### Input material
◇ ◇ ◇ ◇ ◇
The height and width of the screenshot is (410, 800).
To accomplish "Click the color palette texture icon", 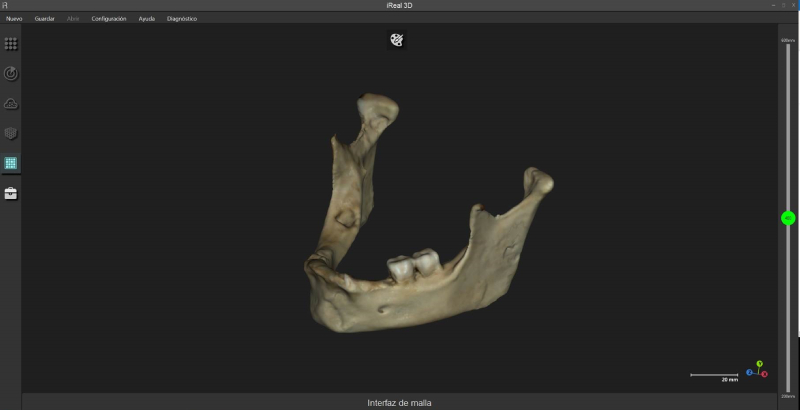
◇ ◇ ◇ ◇ ◇
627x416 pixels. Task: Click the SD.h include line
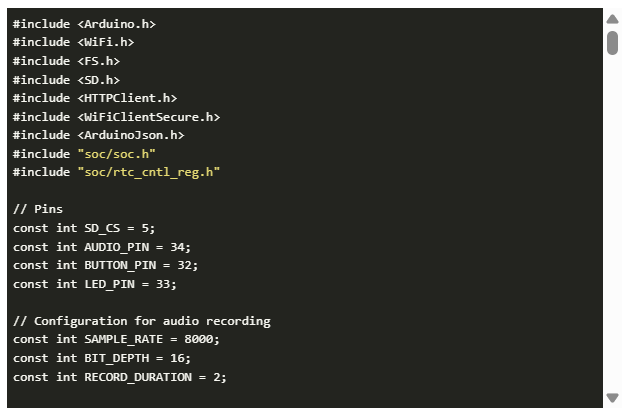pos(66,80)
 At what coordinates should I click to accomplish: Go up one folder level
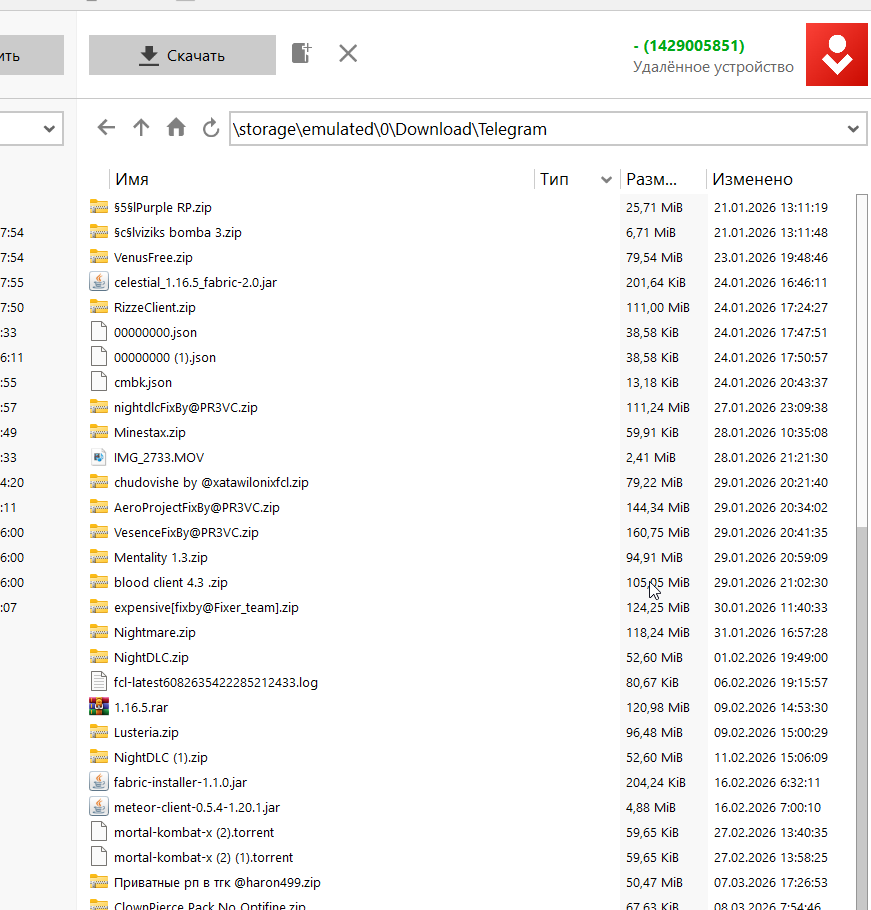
◇ ◇ ◇ ◇ ◇
Pictures excluded, give again exactly and only the lines of the material above from the line with "The height and" through the line with "the color palette".

### Output for this exercise
The height and width of the screenshot is (410, 800).
To accomplish "Click the color palette texture icon", 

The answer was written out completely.